◆ WRITTEN PROBLEM ◆
Copy the lines of the items from the one holding "Click the add-to-list" through the one holding "will [160, 58].", inclusive. Shift every coordinate in their answers by adding 142, and leave all other text as it is.

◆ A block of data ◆
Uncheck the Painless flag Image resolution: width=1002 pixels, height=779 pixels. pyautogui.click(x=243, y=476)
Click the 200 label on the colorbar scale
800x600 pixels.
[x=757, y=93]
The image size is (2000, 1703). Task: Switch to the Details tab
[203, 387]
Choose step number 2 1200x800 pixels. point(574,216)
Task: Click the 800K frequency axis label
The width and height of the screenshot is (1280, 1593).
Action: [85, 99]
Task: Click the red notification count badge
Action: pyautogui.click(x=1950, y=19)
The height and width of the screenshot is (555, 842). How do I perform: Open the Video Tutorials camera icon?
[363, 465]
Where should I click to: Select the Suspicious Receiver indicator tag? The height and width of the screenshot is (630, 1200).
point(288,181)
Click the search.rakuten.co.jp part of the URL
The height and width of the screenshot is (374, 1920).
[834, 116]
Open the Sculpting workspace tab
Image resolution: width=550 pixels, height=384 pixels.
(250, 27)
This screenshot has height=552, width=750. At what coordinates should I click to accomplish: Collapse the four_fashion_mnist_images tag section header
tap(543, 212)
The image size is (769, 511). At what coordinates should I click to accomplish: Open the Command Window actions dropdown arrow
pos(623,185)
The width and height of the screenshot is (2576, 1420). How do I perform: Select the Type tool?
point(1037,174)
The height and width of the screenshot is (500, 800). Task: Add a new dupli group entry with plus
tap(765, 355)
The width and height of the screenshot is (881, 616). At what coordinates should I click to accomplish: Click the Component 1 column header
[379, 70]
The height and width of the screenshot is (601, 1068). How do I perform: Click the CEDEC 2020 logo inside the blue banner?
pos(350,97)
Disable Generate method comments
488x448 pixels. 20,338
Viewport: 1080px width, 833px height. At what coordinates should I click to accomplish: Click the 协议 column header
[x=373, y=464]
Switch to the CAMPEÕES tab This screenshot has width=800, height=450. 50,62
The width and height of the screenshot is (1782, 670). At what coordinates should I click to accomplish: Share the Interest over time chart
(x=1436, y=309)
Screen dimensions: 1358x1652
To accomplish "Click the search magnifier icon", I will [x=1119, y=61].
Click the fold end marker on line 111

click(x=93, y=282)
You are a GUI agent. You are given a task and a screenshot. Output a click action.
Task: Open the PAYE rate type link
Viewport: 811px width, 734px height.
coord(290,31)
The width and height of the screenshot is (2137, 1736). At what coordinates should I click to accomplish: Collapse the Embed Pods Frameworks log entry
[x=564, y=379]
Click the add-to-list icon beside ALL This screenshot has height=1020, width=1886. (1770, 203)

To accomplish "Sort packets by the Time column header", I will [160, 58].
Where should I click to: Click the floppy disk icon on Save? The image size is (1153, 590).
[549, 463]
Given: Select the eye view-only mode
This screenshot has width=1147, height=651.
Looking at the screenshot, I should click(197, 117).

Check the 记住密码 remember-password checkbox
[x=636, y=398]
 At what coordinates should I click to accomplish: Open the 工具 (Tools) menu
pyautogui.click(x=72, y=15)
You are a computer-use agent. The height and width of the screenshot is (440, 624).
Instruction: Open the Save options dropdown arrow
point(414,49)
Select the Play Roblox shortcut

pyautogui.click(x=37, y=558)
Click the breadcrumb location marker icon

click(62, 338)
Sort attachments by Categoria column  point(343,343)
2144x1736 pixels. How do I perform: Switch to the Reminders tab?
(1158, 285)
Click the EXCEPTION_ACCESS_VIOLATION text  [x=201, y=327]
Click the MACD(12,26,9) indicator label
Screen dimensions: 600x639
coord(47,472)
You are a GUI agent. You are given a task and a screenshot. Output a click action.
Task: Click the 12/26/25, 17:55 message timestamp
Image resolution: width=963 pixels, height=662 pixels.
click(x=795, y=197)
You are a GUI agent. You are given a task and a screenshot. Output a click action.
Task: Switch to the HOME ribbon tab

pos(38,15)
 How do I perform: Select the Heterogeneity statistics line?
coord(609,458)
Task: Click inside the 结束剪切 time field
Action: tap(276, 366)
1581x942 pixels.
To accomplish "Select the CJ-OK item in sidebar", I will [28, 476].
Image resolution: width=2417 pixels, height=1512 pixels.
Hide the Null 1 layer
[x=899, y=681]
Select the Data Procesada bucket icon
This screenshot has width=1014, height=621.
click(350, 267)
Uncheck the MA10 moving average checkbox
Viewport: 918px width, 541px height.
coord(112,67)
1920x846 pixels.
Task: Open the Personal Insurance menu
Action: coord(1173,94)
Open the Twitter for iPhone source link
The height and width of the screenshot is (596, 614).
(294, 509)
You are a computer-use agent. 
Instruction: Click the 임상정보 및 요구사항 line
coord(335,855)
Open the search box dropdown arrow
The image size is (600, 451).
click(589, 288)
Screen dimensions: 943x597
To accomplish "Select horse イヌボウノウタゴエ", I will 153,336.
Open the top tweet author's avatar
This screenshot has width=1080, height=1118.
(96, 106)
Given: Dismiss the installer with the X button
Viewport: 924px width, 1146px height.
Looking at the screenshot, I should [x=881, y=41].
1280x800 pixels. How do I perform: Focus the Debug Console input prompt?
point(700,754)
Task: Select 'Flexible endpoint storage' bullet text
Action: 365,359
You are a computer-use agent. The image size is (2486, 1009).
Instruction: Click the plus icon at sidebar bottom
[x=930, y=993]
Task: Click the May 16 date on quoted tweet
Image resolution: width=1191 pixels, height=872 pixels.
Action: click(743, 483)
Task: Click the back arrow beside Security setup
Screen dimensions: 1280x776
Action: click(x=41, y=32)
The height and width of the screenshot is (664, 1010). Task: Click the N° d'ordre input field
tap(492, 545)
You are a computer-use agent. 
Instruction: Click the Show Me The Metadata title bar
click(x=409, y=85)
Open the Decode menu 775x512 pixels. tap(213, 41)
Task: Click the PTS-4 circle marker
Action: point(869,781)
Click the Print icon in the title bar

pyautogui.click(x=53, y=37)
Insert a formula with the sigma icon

◆ RESPONSE TO THIS TASK ◆
Click the add-to-list icon beside ALL This screenshot has height=1020, width=1886. (1912, 345)

To accomplish "Sort packets by the Time column header", I will [302, 200].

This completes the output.